Timber Frame Glossary

Timber frame home

A heavy-frame construction technique that uses heavy wooden timbers and interlocking joinery, often with wooden pegs instead of metal fasteners.

Joinery

The interlocking system of puzzle-piece cuts at the joints of a timber frame that holds the structure together.

Structural Insulated Panels (SIPs)

A high performance building system made from an insulating foam core sandwiched between two structural facings. Two common types of SIPs are EPS and Polyurethane.

Post and beam home

A heavy-frame construction method that uses timbers. Unlike timber framing, post and beam homes use metal fasteners instead of pegs and joinery to secure the frame.

Log home

A rustic building technique that uses logs to create the structure. Unlike timber framing, the walls in a log home are load-bearing and typically less sophisticated.

Timber Frame Cabin Home

A small, simple timber frame home plan, often designed for temporary or seasonal use.

A-frame home

Traditional A-frame homes have a steeply-angled roofline that begins near the home’s foundation and ends at the top of the roof to form an A-shaped silhouette. The modern-day definition of an A-frame is any home with a prow roof.

Timber frame kits

This is a construction technique from the 1940s in which the major components are prefabricated in a factory then delivered and assembled on-site. Timber frame kits were the genesis of the modern-day building systems, which have evolved much further than simple kit homes.

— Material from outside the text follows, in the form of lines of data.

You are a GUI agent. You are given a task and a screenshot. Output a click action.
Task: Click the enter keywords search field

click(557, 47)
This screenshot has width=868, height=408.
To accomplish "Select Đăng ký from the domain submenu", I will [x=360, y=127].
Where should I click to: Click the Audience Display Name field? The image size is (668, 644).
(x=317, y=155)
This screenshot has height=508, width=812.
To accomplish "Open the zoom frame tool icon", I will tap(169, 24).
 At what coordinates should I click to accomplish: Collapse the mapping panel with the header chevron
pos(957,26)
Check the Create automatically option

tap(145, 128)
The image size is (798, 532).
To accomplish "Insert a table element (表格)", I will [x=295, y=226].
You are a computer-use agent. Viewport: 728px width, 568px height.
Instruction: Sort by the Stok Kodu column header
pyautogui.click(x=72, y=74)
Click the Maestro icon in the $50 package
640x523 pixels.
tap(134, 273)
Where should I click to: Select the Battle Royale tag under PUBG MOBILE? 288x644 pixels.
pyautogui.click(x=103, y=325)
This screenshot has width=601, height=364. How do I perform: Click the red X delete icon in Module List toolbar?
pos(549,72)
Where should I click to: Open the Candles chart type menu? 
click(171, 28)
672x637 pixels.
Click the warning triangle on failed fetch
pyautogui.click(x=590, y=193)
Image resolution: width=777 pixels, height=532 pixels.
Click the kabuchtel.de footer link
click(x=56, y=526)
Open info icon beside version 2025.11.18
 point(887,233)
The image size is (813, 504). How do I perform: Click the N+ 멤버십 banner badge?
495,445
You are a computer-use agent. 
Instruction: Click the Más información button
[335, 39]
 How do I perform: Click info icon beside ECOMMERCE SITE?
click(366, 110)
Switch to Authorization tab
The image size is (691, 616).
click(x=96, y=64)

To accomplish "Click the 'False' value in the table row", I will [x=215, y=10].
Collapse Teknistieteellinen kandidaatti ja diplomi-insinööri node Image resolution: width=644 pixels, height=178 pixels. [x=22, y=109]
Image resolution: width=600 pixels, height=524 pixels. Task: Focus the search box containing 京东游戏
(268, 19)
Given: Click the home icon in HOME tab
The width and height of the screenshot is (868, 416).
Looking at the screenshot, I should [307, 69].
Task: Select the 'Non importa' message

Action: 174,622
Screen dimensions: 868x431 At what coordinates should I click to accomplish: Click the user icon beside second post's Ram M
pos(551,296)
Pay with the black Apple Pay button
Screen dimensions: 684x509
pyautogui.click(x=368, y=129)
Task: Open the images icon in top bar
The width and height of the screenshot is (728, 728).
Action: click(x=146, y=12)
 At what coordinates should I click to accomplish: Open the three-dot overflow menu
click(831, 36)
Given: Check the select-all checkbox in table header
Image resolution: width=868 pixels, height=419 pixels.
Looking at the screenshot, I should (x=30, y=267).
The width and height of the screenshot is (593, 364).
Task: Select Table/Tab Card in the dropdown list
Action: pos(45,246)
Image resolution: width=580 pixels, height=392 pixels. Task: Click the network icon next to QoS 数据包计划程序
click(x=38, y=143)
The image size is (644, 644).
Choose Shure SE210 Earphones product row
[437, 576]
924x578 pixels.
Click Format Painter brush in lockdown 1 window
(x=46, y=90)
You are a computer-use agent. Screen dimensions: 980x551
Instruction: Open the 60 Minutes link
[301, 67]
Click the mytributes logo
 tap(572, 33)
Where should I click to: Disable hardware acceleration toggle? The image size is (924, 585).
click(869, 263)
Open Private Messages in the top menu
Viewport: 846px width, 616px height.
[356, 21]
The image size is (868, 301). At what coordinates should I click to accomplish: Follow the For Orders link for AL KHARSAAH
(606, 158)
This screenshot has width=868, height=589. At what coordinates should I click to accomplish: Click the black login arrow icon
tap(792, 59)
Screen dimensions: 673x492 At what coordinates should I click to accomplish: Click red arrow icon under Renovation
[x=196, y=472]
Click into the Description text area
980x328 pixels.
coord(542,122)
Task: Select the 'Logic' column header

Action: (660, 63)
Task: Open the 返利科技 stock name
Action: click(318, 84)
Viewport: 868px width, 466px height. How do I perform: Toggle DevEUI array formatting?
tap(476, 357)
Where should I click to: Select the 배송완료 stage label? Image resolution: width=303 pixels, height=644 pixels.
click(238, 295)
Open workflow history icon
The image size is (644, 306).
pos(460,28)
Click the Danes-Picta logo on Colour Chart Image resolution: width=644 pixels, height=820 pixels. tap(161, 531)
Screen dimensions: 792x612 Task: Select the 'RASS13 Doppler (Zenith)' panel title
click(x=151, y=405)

Timber Frame Building System

An architecturally-designed, professionally-engineered building system designed to meet the modern-day code.

Knee braces

A short diagonal timber placed between the horizontal and vertical members of the frame to make them rigid.

Truss

A framework, typically a triangular structure consisting of rafters, posts, and struts, supporting a roof, bridge, or other structure.

Mortise and Tenon

Any joint consisting of a projection on the end of one timber and a corresponding slot on the other.

Half-lap

A joint having an L-shaped mortise and a corresponding L-shaped tenon.

Tongue and groove

A term describing boards which fit together, edge to edge. One board has a projection and the other has a slot.

Timber frame house plans

Home plans that were created by Woodhouse’s in-house design team and often inspired by previous Woodhouse timber frame home designs. Our design team will modify the plans based on your ideas and inspirations.

Timber framing

A traditional building method using heavy timbers to create structures by carefully crafting timbers to fit together with joints secured by large wooden pegs.